The on-screen icons could comprise, for example, a simulated button, slider, band, rotatable switch, or rotary dial. A plurality of such on-screen icons may be linked or ganged together competitively (i.e., to work in opposition) or cooperatively (i.e., to work together). An example of the competitive use of on-screen icons was presented above with regard to the gun trigger and the trigger lock. For cooperative linkage of on-screen icons, one example could include a player attempting to open a treasure chest with a heavy lid using a plurality of icons situated on the treasure chest to correspond to a placement of the players fingers. As the player attempts to open the treasure chest, the simulated resistance would be initially high and would decrease substantially uniformly across all of the on-screen icons as the treasure chest lid opens far enough to begin transferring some of the weight of the lid to the hinges connecting the lid to the treasure chest. It is to be noted that the actual use of icons as a visual aid is entirely optional. The functionality of the tactile touch screen in accord with the present concepts is in no way limited to the use of visual queues or clues. For example, the player may be prompted simply to put his or her fingers on the lid of the treasure chest and to move his or her fingers upwardly against the resistance to open the treasure chest. The gaming machine would be configured to provide a similar sensory feedback along the edges and regions of the displayed treasure chest lid.
Another aspect of wagering game play in accord with the present concepts includes a “click and drag” game feature. The clicking sensation is traditionally associated with a feeling of depressing a button and feeling a counteracting spring force from a spring positioned beneath the button surface. In accord with gaming machines embodying the present concepts, players may not only click on an icon, button, or object, but they may move the icon, button, or object about the screen, with an accompanying haptic response such as, for example, a pulsing vibration, a constant vibration, or bumps. The click and drag feature may, however, be provided independently of the haptic features disclosed herein.
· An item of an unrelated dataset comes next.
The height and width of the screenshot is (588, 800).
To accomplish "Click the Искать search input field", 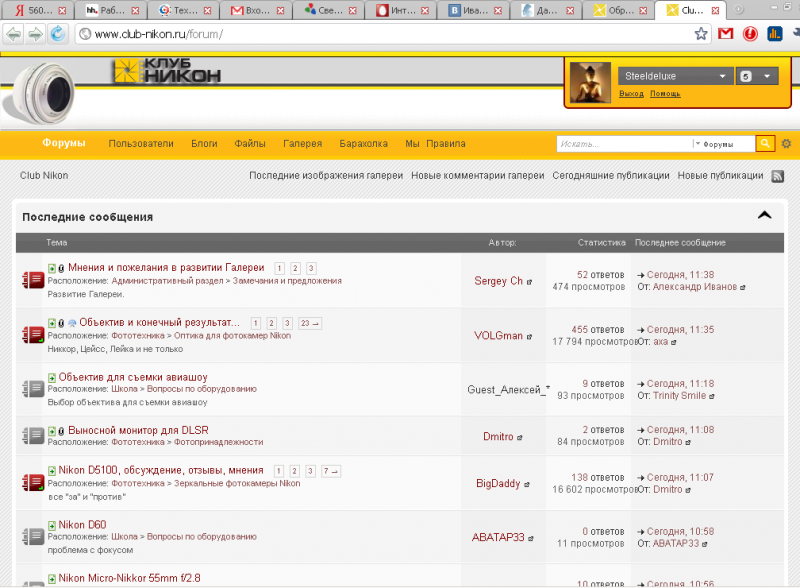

In one aspect of the “click and drag” game feature, a player may be required to “capture” items and move them from one location in the game space to another location in the game space, preferably under a time constraint. If successful, the player may receive or qualify for an award, which may optionally be related to the amount of time that was required for the player to accomplish the task and/or that is related to the number of objects moved (e.g., higher awards for faster times and/or higher awards for greater numbers of objects moved). The gaming machine may be configured to provide a tactile output representing the capture of the selected item and this would continue as the player moves the selected item across the screen and would continue until the player releases the on-screen icon. Release of the on-screen icon “deposits” the item into its new location. An additional sensation can optionally be utilized to simulate the deposit or imminent release of the selected item. As noted above, an on-screen icon is optional. The displayed item itself, and on-screen location thereof, may be configured to provide the tactile sensory feedback. This feedback would thus dynamically reposition itself or “travel” as a player moves the selected item across the display. This feature further integrates the player into the realm of the game space by providing a more direct connection between the player and the manipulated object than is possible through traditional game play interfaces (i.e., icons, buttons, controls, etc.).
The present concepts are also extendable to permit representations of power level. Power levels also relate to increasing intensity (e.g., the amount or degree of strength of electricity, heat, light, etc.). As it relates to tactile touch screen technology and gaming, players may be permitted to enter, for example, a picking game whereby matches result in sensations such as described above, but the sensations increase in intensity depending upon the size of the award. For example, a match of three 5× multiplier symbols has a greater intensity than a match of three 2× symbols.
In another aspect of wagering game play which may take advantage of haptic devices 100, haptic gloves or tools may be used to manipulate objects within the game space. Haptic gloves are conventionally provided with vibrating piezo-electric elements and/or pneumatic channels, pockets, or bladders which may be filled with pressurized air so as to press against the user's hand with varying degrees of force. In one aspect, the haptic glove may be instrumented or monitored to determine the position of and movement of predetermined points on the glove in space. The positions of these predetermined points would be translated to corresponding positions associated with an icon or image of a hand that would mirror the movement of the user's hand in 3-D. A player of a wagering game may thus be challenged to move the haptic glove or tool to move the corresponding virtual hand or tool within a 2-D or 3-D game space.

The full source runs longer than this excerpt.